#### Stored records:
┌──
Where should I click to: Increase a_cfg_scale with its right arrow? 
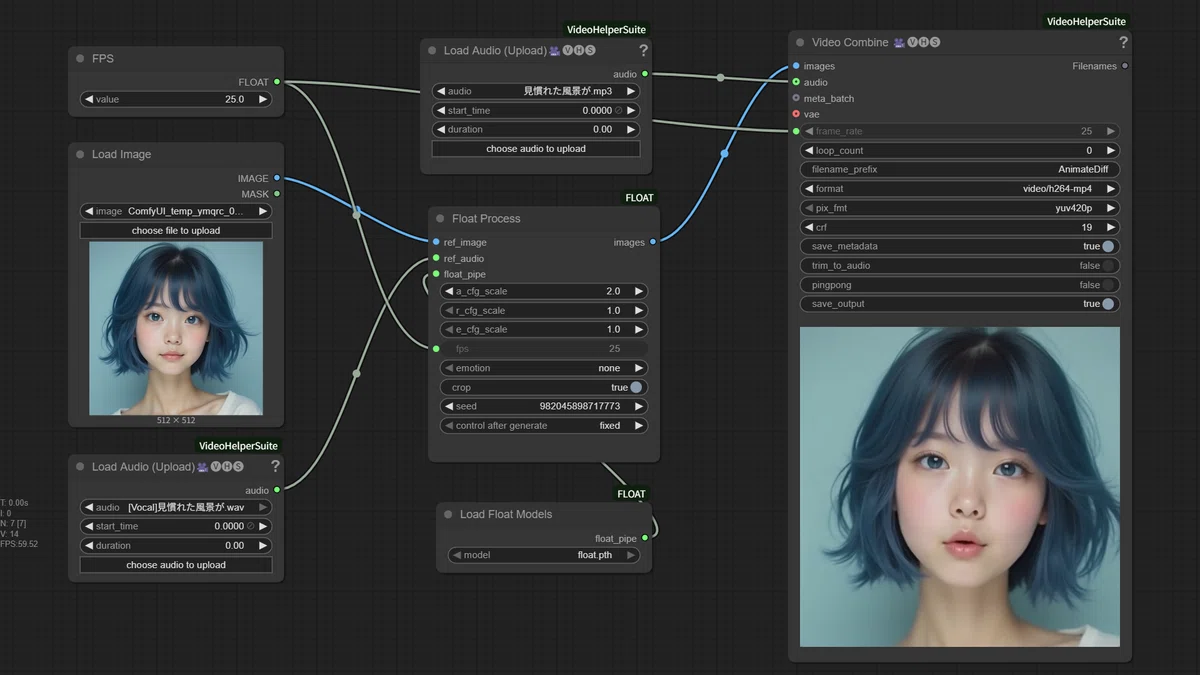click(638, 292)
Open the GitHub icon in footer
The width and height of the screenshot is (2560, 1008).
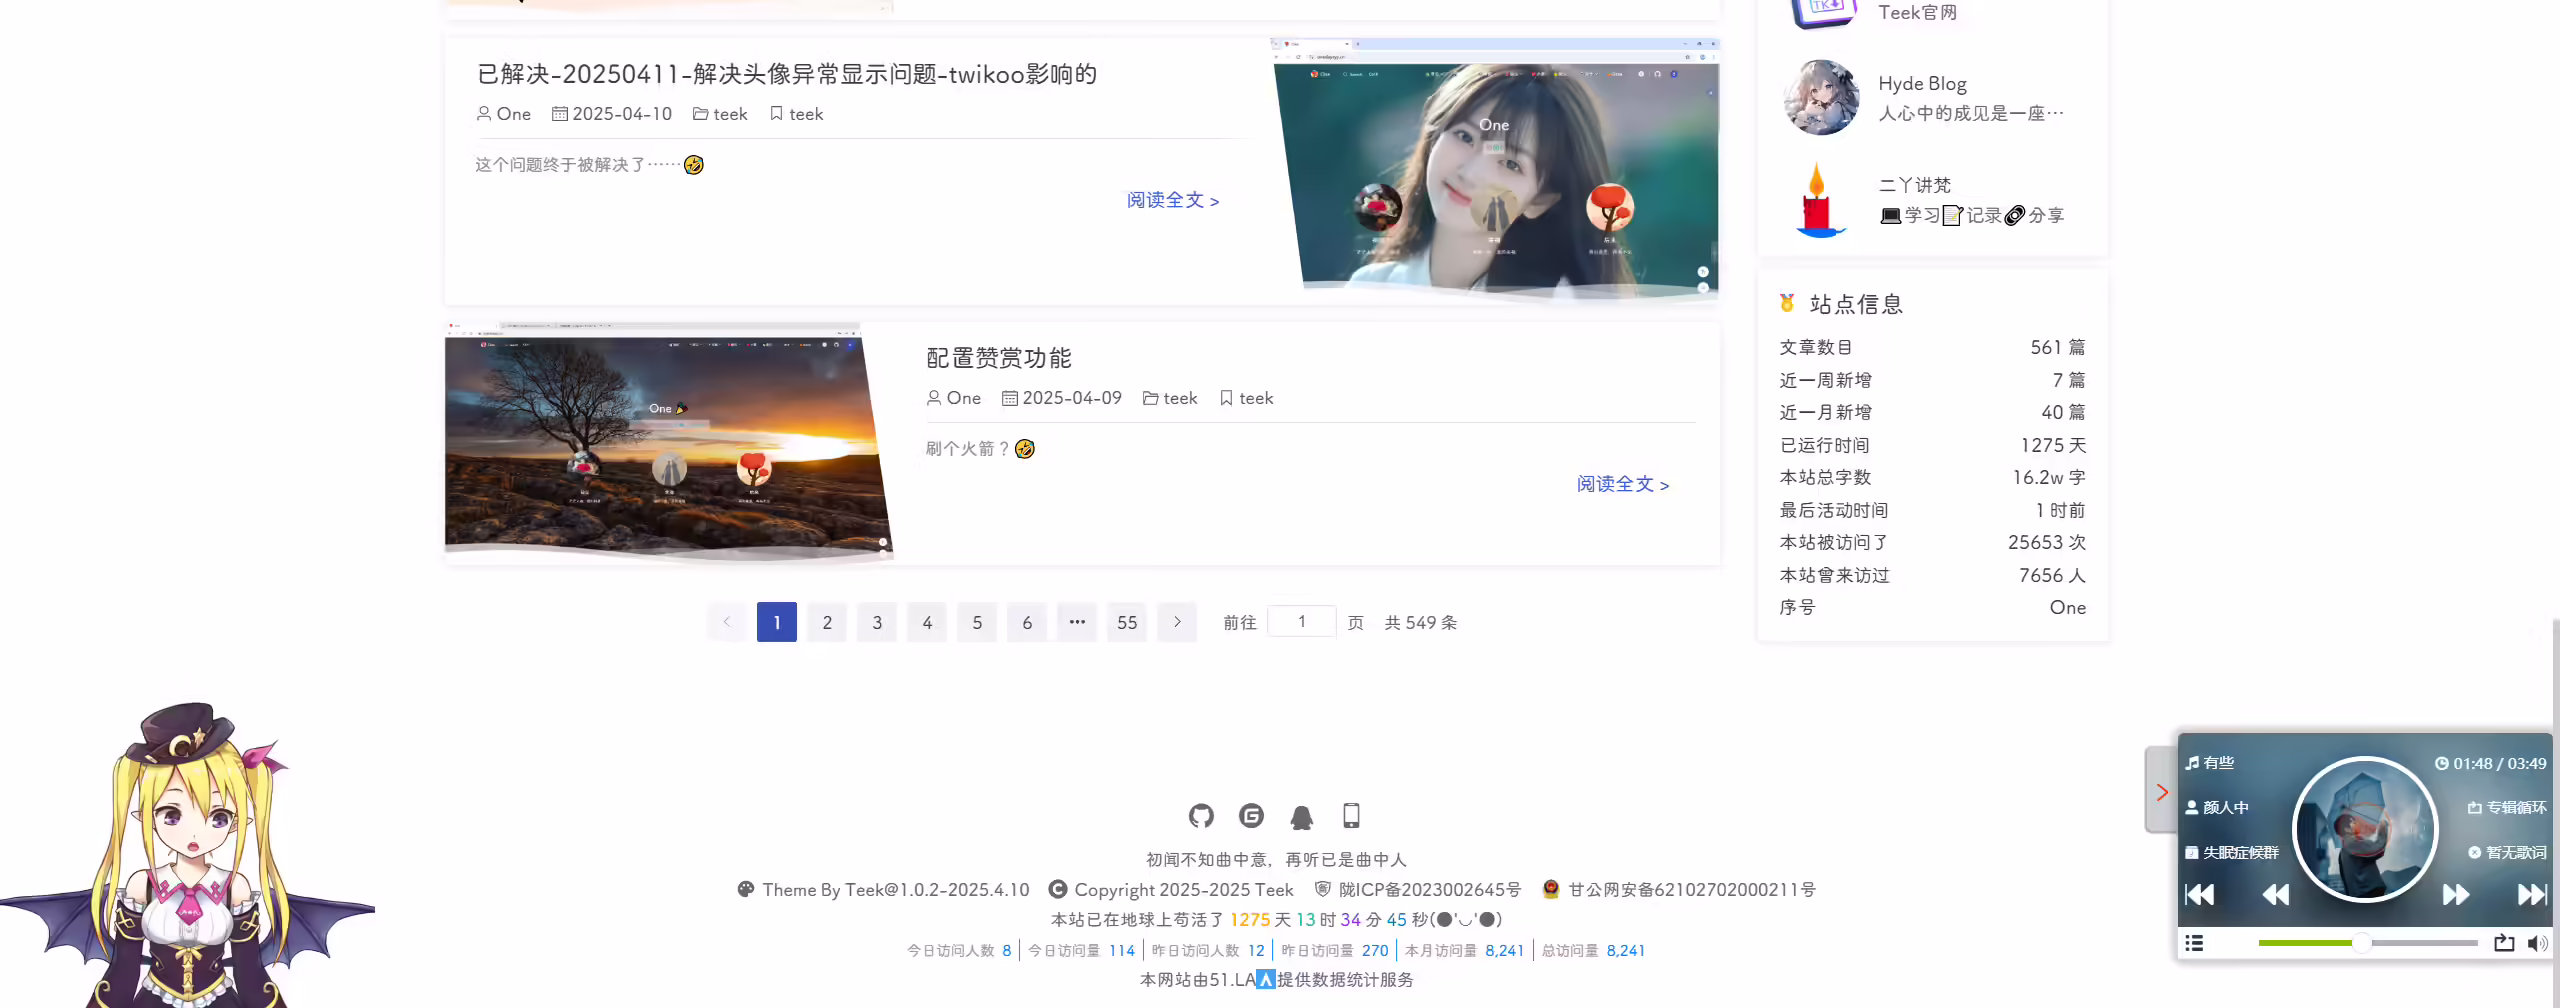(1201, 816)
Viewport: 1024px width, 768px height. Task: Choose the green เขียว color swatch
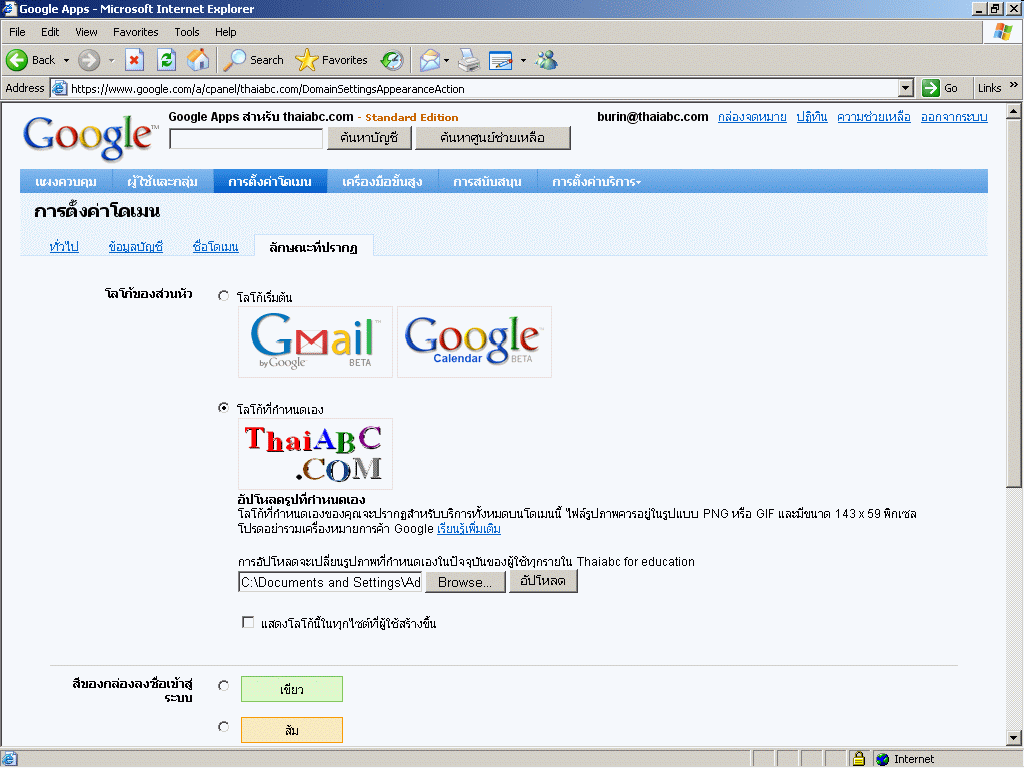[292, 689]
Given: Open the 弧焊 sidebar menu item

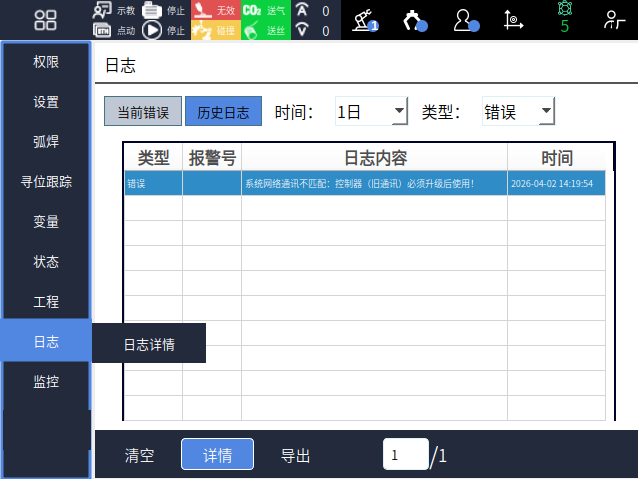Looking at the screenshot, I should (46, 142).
└──
#### DESCRIPTION OF THE TASK:
Without the pictures, reproduce every record exactly as it appears above.

#### RESPONSE AREA:
Where should I click to: Increase a_cfg_scale with its right arrow? 
click(638, 292)
Open the GitHub icon in footer
The width and height of the screenshot is (2560, 1008).
(1201, 816)
Viewport: 1024px width, 768px height. Task: Choose the green เขียว color swatch
[292, 689]
Given: Open the 弧焊 sidebar menu item

Looking at the screenshot, I should (46, 142).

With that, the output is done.